The resulting flared gas volumes are presented in Figure 6.

EPA also created a consistent approach to calculate flaring C02, CH4, and N20 emissions and used flared gas
volumes to estimate each. The previous GHGI included flaring CH4 emissions within the EFs shown in Table 1 and
did not calculate flaring N20 emissions. The flaring C02 EF is discussed in Section 2.2 (54.7 kg/mmBTU) and EPA
applied a CH4 EF of 0.057 kg/MMBtu and an N20 EF of 0.00091 kg/MMBtu to the flared gas volumes. The CH4 and
N20 EFs are used in the BOEM GEI calculation methodology. These EFs were adjusted each year using the natural
gas heat content, as discussed in Section 2.2.

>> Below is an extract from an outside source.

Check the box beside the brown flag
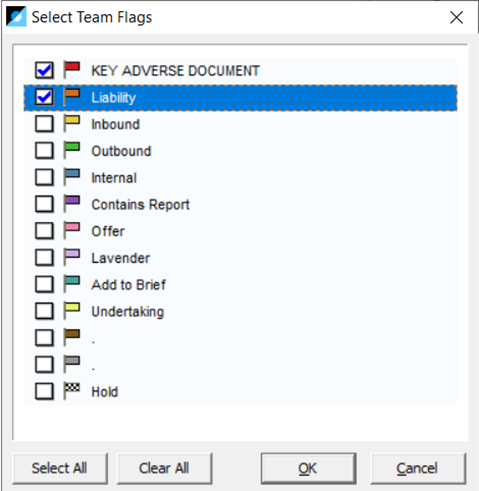Image resolution: width=479 pixels, height=491 pixels. (44, 338)
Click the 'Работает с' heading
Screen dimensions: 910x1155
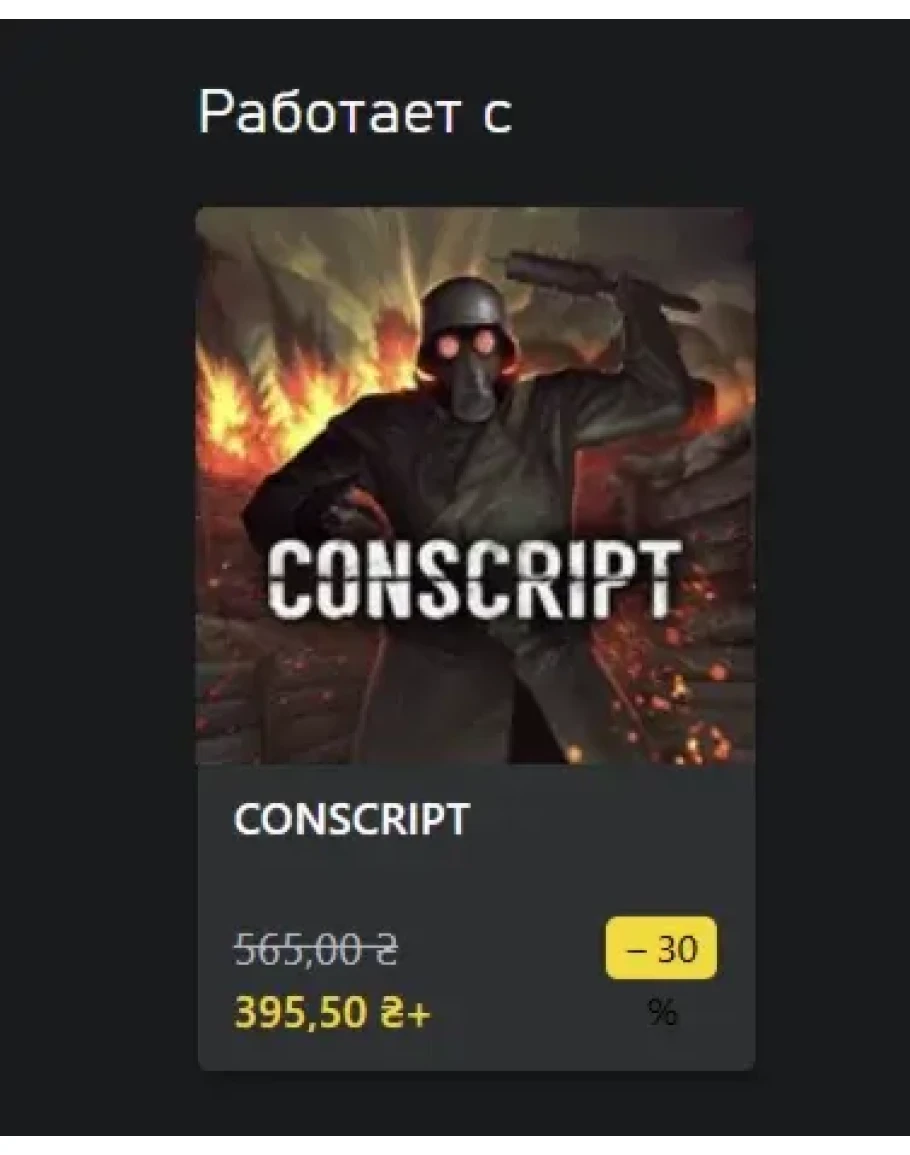point(354,112)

OGOR-B data are specific to GOM offshore facilities in federal waters, therefore EPA applied other approaches to
estimate offshore flaring emissions for GOM state waters, Pacific, and Alaska regions (see Sections 4.2 and 4.3).

3.5 GHGRP

This section summarizes the scope and available data from EPA's GHGRP dataset and how EPA used the data in
the updated methodology for the 2020 GHGI.

3.5.1 Scope and Available Data

Offshore petroleum and natural gas production facilities (referred to as "offshore production facilities" in this
memo) are defined in the GHGRP as: Any platform structure, affixed temporarily or permanently to offshore
submerged lands, that houses equipment to extract hydrocarbons from the ocean or lake floor and that processes
and/or transfers such hydrocarbons to storage, transport vessels, or onshore. In addition, offshore production
includes secondary platform structures connected to the platform structure via walkways, storage tanks
associated with the platform structure and floating production and storage offloading equipment (FPSO). This
source category does not include reporting of emissions from offshore drilling and exploration that is not
conducted on production platforms. "Offshore" is defined as: Seaward of the terrestrial borders of the United
States, including waters subject to the ebb and flow of the tide, as well as adjacent bays, lakes or other normally
standing waters, and extending to the outer boundaries of the jurisdiction and control of the United States under
the Outer Continental Shelf Lands Act.

GHGRP subpart W requires offshore production facilities meeting the reporting threshold (25,000 mt C02e) to
report C02, CH4, and N20 emissions from equipment leaks, vented emission, and flare emission source types as
identified in the BOEM GEI data collection and emissions estimation study. Offshore production facilities under
BOEM jurisdiction report the same annual emissions as calculated and reported in the BOEM GEI; offshore
production facilities that are not under BOEM jurisdiction are still required to use the monitoring and calculation
methods used in the most recent BOEM GEI publication.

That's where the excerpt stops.